Server push arguably doesn’t bring caching benefits if you have to push the same CSS file as part of every request for any page. With browsers already able to eagerly parse <link preload> out of the head and HTTP/2 multiplexing concurrent connections you’re looking at saving a single round-trip time, once and adding bandwidth overhead to every other request for a page.
There's no solution to fix this problem with push though by changing how push works? A single round trip is significant on slow mobile connections.
No, it's not possible. It will take a round trip for the client to tell the server if an object is cached.

So you have two options:

1. Pessimistically start pushing the response, and stop if the client tells you it is already cached

2. Optimistically don't push the response until the client tells you that it doesn't have it cached.

The first option is what push does.

The second option is basically equivalent to sending a `Link: <..> rel=preload` header.

So I guess one way to look at is that we had both choices available. But it turns out that Push wasn't used much and probably isn't the best option.

> It will take a round trip for the client to tell the server if an object is cached.

Why wouldn't the client be able to give the server some information about what it has cached already when it makes the initial GET request for the HTML page?

"It is not possible" is an overly strong claim. But the options I can think of are not great.

Uploading an entire list of cached resources probably isn't feasible (and probably not possible or a privacy concern).

You could maybe do a bloom filter but probably still have privacy concerns.

There is a solution that mostly works. You can use cookies! A simple solution might be setting a cookie for the app version when you respond. On the next request you can avoid pushing resources that haven't changed between the client's last version and the current one. Or you can even try to set cookies for each asset, however I'm not sure that is a good strategy.

But this is still not perfect. The presence of the cookie doesn't mean the resource was ever downloaded (maybe it was aborted partway though?) and things can get purged from the cache and the cookie has no way of knowing.

You can also try to do out-of-band info. For example storing in a database which resources the client has downloaded before and a bunch of heuristics to determine if they are likely still in the cache. But at the end of the day only the client knows that.
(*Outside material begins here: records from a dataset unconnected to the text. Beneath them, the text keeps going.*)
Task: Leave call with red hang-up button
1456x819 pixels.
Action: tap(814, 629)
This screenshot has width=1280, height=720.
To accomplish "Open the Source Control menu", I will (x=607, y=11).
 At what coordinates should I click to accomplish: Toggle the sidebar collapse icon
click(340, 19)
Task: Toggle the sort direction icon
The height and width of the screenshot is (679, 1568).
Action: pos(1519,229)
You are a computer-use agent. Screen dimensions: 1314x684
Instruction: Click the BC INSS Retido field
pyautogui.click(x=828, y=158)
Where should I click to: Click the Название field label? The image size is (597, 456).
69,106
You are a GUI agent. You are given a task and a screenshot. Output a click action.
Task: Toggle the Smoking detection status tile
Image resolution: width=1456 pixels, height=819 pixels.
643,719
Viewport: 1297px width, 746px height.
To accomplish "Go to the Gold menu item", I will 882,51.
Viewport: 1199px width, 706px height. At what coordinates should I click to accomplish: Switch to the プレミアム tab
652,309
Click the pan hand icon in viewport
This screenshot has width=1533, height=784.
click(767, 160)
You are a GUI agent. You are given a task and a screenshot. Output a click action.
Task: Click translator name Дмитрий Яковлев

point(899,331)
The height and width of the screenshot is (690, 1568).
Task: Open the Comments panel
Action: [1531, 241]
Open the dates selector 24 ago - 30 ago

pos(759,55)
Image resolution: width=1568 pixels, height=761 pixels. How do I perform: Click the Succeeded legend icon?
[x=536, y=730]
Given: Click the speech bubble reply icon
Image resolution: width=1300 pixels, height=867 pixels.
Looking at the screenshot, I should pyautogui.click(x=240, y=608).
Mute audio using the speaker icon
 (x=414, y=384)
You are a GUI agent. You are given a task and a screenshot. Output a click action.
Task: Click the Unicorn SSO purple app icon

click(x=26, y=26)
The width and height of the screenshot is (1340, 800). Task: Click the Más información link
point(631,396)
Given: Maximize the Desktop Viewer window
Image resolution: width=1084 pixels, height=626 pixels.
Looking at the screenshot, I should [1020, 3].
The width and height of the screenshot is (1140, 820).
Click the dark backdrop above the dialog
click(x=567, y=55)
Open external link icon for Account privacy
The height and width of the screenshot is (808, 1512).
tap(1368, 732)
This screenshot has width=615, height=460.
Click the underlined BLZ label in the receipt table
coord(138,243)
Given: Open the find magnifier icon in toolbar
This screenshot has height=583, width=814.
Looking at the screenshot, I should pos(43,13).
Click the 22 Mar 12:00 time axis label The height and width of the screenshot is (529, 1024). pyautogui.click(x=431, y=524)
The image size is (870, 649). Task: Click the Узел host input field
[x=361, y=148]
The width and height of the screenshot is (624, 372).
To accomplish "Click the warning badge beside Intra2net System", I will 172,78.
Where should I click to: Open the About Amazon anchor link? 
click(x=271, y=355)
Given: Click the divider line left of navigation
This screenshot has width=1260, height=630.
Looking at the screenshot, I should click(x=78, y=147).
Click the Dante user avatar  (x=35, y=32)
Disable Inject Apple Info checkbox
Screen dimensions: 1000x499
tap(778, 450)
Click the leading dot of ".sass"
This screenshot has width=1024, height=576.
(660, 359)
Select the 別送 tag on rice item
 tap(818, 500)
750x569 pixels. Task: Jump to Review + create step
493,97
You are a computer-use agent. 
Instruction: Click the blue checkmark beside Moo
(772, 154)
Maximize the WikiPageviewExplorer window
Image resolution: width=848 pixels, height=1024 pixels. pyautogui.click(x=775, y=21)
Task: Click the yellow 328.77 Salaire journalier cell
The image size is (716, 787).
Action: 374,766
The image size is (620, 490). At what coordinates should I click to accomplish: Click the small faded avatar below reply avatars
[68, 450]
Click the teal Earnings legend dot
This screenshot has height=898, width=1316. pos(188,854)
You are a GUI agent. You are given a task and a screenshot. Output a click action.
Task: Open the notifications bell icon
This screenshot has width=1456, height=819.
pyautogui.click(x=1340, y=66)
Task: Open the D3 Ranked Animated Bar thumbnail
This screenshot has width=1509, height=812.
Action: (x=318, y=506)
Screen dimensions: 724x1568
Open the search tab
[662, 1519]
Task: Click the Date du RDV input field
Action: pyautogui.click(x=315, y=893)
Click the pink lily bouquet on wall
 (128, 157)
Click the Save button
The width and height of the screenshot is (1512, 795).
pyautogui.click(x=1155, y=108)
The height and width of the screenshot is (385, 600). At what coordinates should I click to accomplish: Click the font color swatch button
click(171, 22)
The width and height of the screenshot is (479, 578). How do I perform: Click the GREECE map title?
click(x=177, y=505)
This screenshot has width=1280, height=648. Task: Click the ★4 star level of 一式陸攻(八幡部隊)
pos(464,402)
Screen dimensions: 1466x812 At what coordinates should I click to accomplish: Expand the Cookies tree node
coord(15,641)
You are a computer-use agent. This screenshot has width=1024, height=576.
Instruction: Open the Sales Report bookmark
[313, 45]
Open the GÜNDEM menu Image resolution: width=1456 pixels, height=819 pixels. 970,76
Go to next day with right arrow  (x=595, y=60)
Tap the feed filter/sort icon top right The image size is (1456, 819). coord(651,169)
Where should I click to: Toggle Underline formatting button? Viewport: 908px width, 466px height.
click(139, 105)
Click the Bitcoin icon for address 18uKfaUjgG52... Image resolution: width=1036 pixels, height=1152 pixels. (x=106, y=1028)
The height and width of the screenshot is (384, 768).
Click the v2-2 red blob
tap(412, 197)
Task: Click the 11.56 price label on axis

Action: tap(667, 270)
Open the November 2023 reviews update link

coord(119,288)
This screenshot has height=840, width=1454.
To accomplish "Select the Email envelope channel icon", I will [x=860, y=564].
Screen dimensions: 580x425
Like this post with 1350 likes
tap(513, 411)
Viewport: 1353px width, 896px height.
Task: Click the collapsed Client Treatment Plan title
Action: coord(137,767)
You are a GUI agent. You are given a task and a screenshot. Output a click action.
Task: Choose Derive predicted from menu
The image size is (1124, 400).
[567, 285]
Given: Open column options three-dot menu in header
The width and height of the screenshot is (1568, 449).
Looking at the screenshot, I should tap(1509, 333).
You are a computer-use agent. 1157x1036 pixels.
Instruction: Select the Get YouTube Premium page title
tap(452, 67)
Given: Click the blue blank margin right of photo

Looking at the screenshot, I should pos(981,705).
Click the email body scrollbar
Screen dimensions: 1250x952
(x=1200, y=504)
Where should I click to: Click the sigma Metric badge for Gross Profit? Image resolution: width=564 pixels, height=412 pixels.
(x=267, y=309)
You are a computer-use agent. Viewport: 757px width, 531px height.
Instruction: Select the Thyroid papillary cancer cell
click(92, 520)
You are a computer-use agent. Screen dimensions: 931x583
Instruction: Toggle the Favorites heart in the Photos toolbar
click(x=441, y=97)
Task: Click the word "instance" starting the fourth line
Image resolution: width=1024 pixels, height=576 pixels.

So the TL;DR is I'm not sure this is possible. You are looking for `required resources - cached resources` and since `cached resources` is sensitive and probably much larger it is way easier to do this computation on the client.

So TL;DR it might be possible but is very tricky. The current state-of-the art isn't anywhere near a perfect solution.

I would think the best option would still be to have the css in a separate file unless your css is very small. It is of course a tradeoff between if the extra RTT hurts you more than the extra bytes in your page (how much that matters depends on how big your page is and tcp window sizes), and how often your users are viewing your website totally uncached.

Keep in mind, that even without server push http/2 still fixes head of line blocking which was a major reason that the folk wisdom of inlining things and using sprites popped up in the first place.

Well the best thing is to in-line only the CSS needed for content actually in the server render if it’s much smaller than total site CSS. If you’re code splitting your CSS in the first place this is usually handled pretty well by the same mechanism. Then CSS is still cacheable across page loads for later navigation (particularly if you use a ServiceWorker in lieu of server rendering once enough core assets are cached).
Yes but inlining the critical CSS only for every page isn't trivial, and usually involves complicating your build chain.

I'm not saying there's a perfect solution, it's just interesting they're giving up on push.

Or use <link rel="preload"> I guess (bonus: local caching still works).
You then have to wait for the preload content to arrive before your page starts to display though.